:: The request ::
Please rewrite the lines below as a JSON list of strings, one string per line, omitting blank lines.

______________________________

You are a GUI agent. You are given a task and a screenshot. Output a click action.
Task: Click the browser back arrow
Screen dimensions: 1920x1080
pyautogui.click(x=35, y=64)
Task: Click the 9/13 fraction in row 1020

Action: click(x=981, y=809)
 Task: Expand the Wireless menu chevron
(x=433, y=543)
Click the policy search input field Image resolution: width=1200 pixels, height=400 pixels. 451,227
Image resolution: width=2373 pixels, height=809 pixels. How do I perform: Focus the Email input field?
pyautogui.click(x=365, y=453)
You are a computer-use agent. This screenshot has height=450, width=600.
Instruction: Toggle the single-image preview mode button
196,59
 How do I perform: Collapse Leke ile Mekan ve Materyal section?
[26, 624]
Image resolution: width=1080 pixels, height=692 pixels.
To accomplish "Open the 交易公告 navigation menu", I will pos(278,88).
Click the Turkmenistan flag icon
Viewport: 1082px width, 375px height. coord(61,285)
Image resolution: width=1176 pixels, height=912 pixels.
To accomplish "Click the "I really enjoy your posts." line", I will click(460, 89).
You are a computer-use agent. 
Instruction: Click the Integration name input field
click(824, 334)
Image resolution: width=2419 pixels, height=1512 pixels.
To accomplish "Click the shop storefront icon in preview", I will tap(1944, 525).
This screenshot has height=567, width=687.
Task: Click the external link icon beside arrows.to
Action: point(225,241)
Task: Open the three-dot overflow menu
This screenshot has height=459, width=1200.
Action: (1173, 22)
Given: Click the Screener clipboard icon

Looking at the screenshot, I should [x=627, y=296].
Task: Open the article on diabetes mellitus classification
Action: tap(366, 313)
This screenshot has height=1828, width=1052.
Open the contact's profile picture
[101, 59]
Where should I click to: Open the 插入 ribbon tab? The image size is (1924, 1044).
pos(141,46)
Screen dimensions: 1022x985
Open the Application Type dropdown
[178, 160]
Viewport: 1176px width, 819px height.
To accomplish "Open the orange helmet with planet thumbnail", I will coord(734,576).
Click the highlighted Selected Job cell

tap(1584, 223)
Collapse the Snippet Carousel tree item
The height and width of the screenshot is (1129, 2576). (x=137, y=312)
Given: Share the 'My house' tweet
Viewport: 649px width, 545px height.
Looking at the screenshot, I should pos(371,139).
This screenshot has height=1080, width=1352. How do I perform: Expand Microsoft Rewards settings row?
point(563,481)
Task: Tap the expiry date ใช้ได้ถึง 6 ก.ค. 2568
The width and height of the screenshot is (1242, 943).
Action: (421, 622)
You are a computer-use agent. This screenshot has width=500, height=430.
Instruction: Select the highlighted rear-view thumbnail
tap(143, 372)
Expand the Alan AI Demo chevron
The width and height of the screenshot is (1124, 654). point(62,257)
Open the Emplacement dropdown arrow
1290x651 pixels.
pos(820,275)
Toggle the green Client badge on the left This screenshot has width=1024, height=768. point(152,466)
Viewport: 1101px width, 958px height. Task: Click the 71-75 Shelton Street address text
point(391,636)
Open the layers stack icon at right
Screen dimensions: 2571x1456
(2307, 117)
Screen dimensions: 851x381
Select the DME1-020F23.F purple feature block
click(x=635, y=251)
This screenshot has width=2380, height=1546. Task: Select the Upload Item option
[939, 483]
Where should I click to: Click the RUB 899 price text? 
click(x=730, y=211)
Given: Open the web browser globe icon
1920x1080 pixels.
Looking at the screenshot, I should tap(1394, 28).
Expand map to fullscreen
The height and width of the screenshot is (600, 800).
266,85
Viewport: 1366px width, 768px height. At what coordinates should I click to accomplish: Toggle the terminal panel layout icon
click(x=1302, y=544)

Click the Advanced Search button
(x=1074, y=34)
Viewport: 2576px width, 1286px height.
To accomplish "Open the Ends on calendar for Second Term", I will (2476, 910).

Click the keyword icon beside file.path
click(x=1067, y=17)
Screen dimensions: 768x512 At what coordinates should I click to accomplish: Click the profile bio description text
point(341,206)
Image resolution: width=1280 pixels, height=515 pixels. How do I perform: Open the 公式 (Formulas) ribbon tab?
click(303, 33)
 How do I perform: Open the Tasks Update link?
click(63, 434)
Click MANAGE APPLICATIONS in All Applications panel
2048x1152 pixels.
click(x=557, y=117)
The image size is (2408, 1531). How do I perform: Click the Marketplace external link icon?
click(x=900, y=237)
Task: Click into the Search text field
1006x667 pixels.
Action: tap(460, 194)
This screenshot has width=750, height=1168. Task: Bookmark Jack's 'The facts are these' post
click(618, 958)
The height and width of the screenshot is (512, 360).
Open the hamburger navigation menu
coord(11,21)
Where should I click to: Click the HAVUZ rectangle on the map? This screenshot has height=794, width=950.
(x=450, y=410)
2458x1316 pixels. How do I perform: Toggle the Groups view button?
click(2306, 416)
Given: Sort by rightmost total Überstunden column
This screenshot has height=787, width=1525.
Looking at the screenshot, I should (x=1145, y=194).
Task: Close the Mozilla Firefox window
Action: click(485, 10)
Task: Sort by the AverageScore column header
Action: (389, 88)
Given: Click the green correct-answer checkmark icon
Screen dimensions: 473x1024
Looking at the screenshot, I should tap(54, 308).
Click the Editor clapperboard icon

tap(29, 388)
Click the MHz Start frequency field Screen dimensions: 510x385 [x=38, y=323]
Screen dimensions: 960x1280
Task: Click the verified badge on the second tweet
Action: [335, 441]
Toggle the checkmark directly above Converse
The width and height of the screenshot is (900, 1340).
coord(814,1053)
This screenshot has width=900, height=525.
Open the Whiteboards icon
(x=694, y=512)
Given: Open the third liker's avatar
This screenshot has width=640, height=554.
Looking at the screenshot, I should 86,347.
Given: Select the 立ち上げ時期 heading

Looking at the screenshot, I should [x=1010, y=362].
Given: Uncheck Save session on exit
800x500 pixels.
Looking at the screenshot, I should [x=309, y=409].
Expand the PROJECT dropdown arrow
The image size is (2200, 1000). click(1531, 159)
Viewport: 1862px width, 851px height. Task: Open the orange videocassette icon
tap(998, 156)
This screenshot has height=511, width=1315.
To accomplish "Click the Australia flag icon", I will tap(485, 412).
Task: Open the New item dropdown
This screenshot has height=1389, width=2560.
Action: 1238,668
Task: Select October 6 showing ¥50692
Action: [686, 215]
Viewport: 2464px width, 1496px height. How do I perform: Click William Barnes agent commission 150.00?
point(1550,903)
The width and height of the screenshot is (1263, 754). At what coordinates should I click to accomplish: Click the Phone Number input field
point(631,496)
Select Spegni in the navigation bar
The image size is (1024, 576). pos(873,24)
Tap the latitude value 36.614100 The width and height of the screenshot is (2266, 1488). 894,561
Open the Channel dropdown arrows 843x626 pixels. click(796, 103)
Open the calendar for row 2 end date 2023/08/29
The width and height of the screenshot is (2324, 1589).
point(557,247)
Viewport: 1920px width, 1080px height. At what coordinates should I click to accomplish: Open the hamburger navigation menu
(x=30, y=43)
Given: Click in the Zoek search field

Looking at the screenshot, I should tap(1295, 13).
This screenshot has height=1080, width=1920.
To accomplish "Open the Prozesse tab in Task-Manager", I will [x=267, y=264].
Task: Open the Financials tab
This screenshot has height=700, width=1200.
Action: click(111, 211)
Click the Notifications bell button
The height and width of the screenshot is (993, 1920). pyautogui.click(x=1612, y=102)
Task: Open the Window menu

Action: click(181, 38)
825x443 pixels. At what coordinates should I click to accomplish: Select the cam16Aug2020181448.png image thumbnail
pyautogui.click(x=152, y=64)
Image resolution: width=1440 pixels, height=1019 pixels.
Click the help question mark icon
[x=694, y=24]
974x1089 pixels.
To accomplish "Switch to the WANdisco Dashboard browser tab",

______________________________

:: Result of this exercise ::
[
  "You are a GUI agent. You are given a task and a screenshot. Output a click action.",
  "Task: Click the browser back arrow",
  "Screen dimensions: 1920x1080",
  "pyautogui.click(x=35, y=64)",
  "Task: Click the 9/13 fraction in row 1020",
  "Action: click(x=981, y=809)",
  " Task: Expand the Wireless menu chevron",
  "(x=433, y=543)",
  "Click the policy search input field Image resolution: width=1200 pixels, height=400 pixels. 451,227",
  "Image resolution: width=2373 pixels, height=809 pixels. How do I perform: Focus the Email input field?",
  "pyautogui.click(x=365, y=453)",
  "You are a computer-use agent. This screenshot has height=450, width=600.",
  "Instruction: Toggle the single-image preview mode button",
  "196,59",
  " How do I perform: Collapse Leke ile Mekan ve Materyal section?",
  "[26, 624]",
  "Image resolution: width=1080 pixels, height=692 pixels.",
  "To accomplish \"Open the 交易公告 navigation menu\", I will pos(278,88).",
  "Click the Turkmenistan flag icon",
  "Viewport: 1082px width, 375px height. coord(61,285)",
  "Image resolution: width=1176 pixels, height=912 pixels.",
  "To accomplish \"Click the \"I really enjoy your posts.\" line\", I will click(460, 89).",
  "You are a computer-use agent. ",
  "Instruction: Click the Integration name input field",
  "click(824, 334)",
  "Image resolution: width=2419 pixels, height=1512 pixels.",
  "To accomplish \"Click the shop storefront icon in preview\", I will tap(1944, 525).",
  "This screenshot has height=567, width=687.",
  "Task: Click the external link icon beside arrows.to",
  "Action: point(225,241)",
  "Task: Open the three-dot overflow menu",
  "This screenshot has height=459, width=1200.",
  "Action: (1173, 22)",
  "Given: Click the Screener clipboard icon",
  "Looking at the screenshot, I should [x=627, y=296].",
  "Task: Open the article on diabetes mellitus classification",
  "Action: tap(366, 313)",
  "This screenshot has height=1828, width=1052.",
  "Open the contact's profile picture",
  "[101, 59]",
  "Where should I click to: Open the 插入 ribbon tab? The image size is (1924, 1044).",
  "pos(141,46)",
  "Screen dimensions: 1022x985",
  "Open the Application Type dropdown",
  "[178, 160]",
  "Viewport: 1176px width, 819px height.",
  "To accomplish \"Open the orange helmet with planet thumbnail\", I will coord(734,576).",
  "Click the highlighted Selected Job cell",
  "tap(1584, 223)",
  "Collapse the Snippet Carousel tree item",
  "The height and width of the screenshot is (1129, 2576). (x=137, y=312)",
  "Given: Share the 'My house' tweet",
  "Viewport: 649px width, 545px height.",
  "Looking at the screenshot, I should pos(371,139).",
  "This screenshot has height=1080, width=1352. How do I perform: Expand Microsoft Rewards settings row?",
  "point(563,481)",
  "Task: Tap the expiry date ใช้ได้ถึง 6 ก.ค. 2568",
  "The width and height of the screenshot is (1242, 943).",
  "Action: (421, 622)",
  "You are a computer-use agent. This screenshot has width=500, height=430.",
  "Instruction: Select the highlighted rear-view thumbnail",
  "tap(143, 372)",
  "Expand the Alan AI Demo chevron",
  "The width and height of the screenshot is (1124, 654). point(62,257)",
  "Open the Emplacement dropdown arrow",
  "1290x651 pixels.",
  "pos(820,275)",
  "Toggle the green Client badge on the left This screenshot has width=1024, height=768. point(152,466)",
  "Viewport: 1101px width, 958px height. Task: Click the 71-75 Shelton Street address text",
  "point(391,636)",
  "Open the layers stack icon at right",
  "Screen dimensions: 2571x1456",
  "(2307, 117)",
  "Screen dimensions: 851x381",
  "Select the DME1-020F23.F purple feature block",
  "click(x=635, y=251)",
  "This screenshot has width=2380, height=1546. Task: Select the Upload Item option",
  "[939, 483]",
  "Where should I click to: Click the RUB 899 price text? ",
  "click(x=730, y=211)",
  "Given: Open the web browser globe icon",
  "1920x1080 pixels.",
  "Looking at the screenshot, I should tap(1394, 28).",
  "Expand map to fullscreen",
  "The height and width of the screenshot is (600, 800).",
  "266,85",
  "Viewport: 1366px width, 768px height. At what coordinates should I click to accomplish: Toggle the terminal panel layout icon",
  "click(x=1302, y=544)",
  "Click the Advanced Search button",
  "(x=1074, y=34)",
  "Viewport: 2576px width, 1286px height.",
  "To accomplish \"Open the Ends on calendar for Second Term\", I will (2476, 910).",
  "Click the keyword icon beside file.path",
  "click(x=1067, y=17)",
  "Screen dimensions: 768x512 At what coordinates should I click to accomplish: Click the profile bio description text",
  "point(341,206)",
  "Image resolution: width=1280 pixels, height=515 pixels. How do I perform: Open the 公式 (Formulas) ribbon tab?",
  "click(303, 33)",
  " How do I perform: Open the Tasks Update link?",
  "click(63, 434)",
  "Click MANAGE APPLICATIONS in All Applications panel",
  "2048x1152 pixels.",
  "click(x=557, y=117)",
  "The image size is (2408, 1531). How do I perform: Click the Marketplace external link icon?",
  "click(x=900, y=237)",
  "Task: Click into the Search text field",
  "1006x667 pixels.",
  "Action: tap(460, 194)",
  "This screenshot has width=750, height=1168. Task: Bookmark Jack's 'The facts are these' post",
  "click(618, 958)",
  "The height and width of the screenshot is (512, 360).",
  "Open the hamburger navigation menu",
  "coord(11,21)",
  "Where should I click to: Click the HAVUZ rectangle on the map? This screenshot has height=794, width=950.",
  "(x=450, y=410)",
  "2458x1316 pixels. How do I perform: Toggle the Groups view button?",
  "click(2306, 416)",
  "Given: Sort by rightmost total Überstunden column",
  "This screenshot has height=787, width=1525.",
  "Looking at the screenshot, I should (x=1145, y=194).",
  "Task: Close the Mozilla Firefox window",
  "Action: click(485, 10)",
  "Task: Sort by the AverageScore column header",
  "Action: (389, 88)",
  "Given: Click the green correct-answer checkmark icon",
  "Screen dimensions: 473x1024",
  "Looking at the screenshot, I should tap(54, 308).",
  "Click the Editor clapperboard icon",
  "tap(29, 388)",
  "Click the MHz Start frequency field Screen dimensions: 510x385 [x=38, y=323]",
  "Screen dimensions: 960x1280",
  "Task: Click the verified badge on the second tweet",
  "Action: [335, 441]",
  "Toggle the checkmark directly above Converse",
  "The width and height of the screenshot is (900, 1340).",
  "coord(814,1053)",
  "This screenshot has width=900, height=525.",
  "Open the Whiteboards icon",
  "(x=694, y=512)",
  "Given: Open the third liker's avatar",
  "This screenshot has width=640, height=554.",
  "Looking at the screenshot, I should 86,347.",
  "Given: Select the 立ち上げ時期 heading",
  "Looking at the screenshot, I should [x=1010, y=362].",
  "Given: Uncheck Save session on exit",
  "800x500 pixels.",
  "Looking at the screenshot, I should [x=309, y=409].",
  "Expand the PROJECT dropdown arrow",
  "The image size is (2200, 1000). click(1531, 159)",
  "Viewport: 1862px width, 851px height. Task: Open the orange videocassette icon",
  "tap(998, 156)",
  "This screenshot has height=511, width=1315.",
  "To accomplish \"Click the Australia flag icon\", I will tap(485, 412).",
  "Task: Open the New item dropdown",
  "This screenshot has height=1389, width=2560.",
  "Action: 1238,668",
  "Task: Select October 6 showing ¥50692",
  "Action: [686, 215]",
  "Viewport: 2464px width, 1496px height. How do I perform: Click William Barnes agent commission 150.00?",
  "point(1550,903)",
  "The width and height of the screenshot is (1263, 754). At what coordinates should I click to accomplish: Click the Phone Number input field",
  "point(631,496)",
  "Select Spegni in the navigation bar",
  "The image size is (1024, 576). pos(873,24)",
  "Tap the latitude value 36.614100 The width and height of the screenshot is (2266, 1488). 894,561",
  "Open the Channel dropdown arrows 843x626 pixels. click(796, 103)",
  "Open the calendar for row 2 end date 2023/08/29",
  "The width and height of the screenshot is (2324, 1589).",
  "point(557,247)",
  "Viewport: 1920px width, 1080px height. At what coordinates should I click to accomplish: Open the hamburger navigation menu",
  "(x=30, y=43)",
  "Given: Click in the Zoek search field",
  "Looking at the screenshot, I should tap(1295, 13).",
  "This screenshot has height=1080, width=1920.",
  "To accomplish \"Open the Prozesse tab in Task-Manager\", I will [x=267, y=264].",
  "Task: Open the Financials tab",
  "This screenshot has height=700, width=1200.",
  "Action: click(111, 211)",
  "Click the Notifications bell button",
  "The height and width of the screenshot is (993, 1920). pyautogui.click(x=1612, y=102)",
  "Task: Open the Window menu",
  "Action: click(181, 38)",
  "825x443 pixels. At what coordinates should I click to accomplish: Select the cam16Aug2020181448.png image thumbnail",
  "pyautogui.click(x=152, y=64)",
  "Image resolution: width=1440 pixels, height=1019 pixels.",
  "Click the help question mark icon",
  "[x=694, y=24]",
  "974x1089 pixels.",
  "To accomplish \"Switch to the WANdisco Dashboard browser tab\","
]